渋谷スクランブルの中央に来るたびに思う。ここで時を止めたらどんなにか楽しいだろうか。おそらく縦横に行き交うアビーロード軍団(笑)をくぐり抜けて歩道にでるまでがまず結構大変だったり…あっでもドミノ倒しみたいにたおしてきゃいいのか…わぁ楽しそう。

今日は朝からテクノ気分。KENISHIIとBasementJaxxとYMOを一日聞きまくる。
提案:眼鏡のうえからかけても耳が痛くならないヘッドフォン開発したらちょっとお金になる…かも。いや…ならねぇか。でも真剣に痛い。
普段テクノは家で何か作業してるときとかのBGMで街歩く時はウタモノが多いんですが…街でテクノもいいな。。。なんかいろいろと冴えてくる。コンスタントに八割で動ける感じ…。よし、登下校テクノ採用!明日からはWIREシリーズで!でもLIVE音源は観客の声がうるさいんだよな…。
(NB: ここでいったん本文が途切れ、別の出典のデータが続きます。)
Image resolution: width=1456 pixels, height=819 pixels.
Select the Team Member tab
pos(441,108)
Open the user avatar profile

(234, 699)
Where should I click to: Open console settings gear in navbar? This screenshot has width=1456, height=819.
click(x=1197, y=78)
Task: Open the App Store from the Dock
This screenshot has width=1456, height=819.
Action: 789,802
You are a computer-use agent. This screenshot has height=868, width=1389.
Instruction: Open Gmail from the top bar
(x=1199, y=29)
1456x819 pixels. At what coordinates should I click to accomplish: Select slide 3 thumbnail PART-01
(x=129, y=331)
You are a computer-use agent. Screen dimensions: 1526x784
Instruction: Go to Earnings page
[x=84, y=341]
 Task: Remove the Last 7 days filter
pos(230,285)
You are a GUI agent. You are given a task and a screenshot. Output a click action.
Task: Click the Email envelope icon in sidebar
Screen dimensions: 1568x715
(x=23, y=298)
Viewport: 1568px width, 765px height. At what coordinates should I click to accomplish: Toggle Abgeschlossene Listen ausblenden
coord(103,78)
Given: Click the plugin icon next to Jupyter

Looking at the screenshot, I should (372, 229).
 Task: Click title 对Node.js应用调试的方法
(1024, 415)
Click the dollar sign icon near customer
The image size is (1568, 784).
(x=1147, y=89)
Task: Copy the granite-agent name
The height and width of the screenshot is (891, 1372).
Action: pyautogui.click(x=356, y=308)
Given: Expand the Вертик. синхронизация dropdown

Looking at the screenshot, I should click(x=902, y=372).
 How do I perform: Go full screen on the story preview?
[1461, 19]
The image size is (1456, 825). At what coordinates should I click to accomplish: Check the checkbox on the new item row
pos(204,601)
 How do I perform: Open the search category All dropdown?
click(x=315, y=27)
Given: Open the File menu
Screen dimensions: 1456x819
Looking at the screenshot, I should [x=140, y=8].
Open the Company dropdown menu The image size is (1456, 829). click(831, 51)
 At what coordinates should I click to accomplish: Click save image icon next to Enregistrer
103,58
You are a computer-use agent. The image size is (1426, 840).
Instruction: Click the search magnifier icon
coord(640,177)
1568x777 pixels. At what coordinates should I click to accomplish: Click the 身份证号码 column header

。。

んでGETしたのはコンタクトレンズ。これで文化祭終わるまでは安泰。。。今後の忙しさを見越して事前策さ。ちょっと面白いことしてみたから多分馬鹿にされること請け負い。別にいいしそれがオレだし。It's me 「明日は嫌いだよ…」
度ががつんと上がる。今まで0.3の世界を見てたらしい…これからは0.8の世界。。。2.0の世界を見てみたいな。ってか自然界だったらオレ自然淘汰されるべき不良遺伝子だな。。。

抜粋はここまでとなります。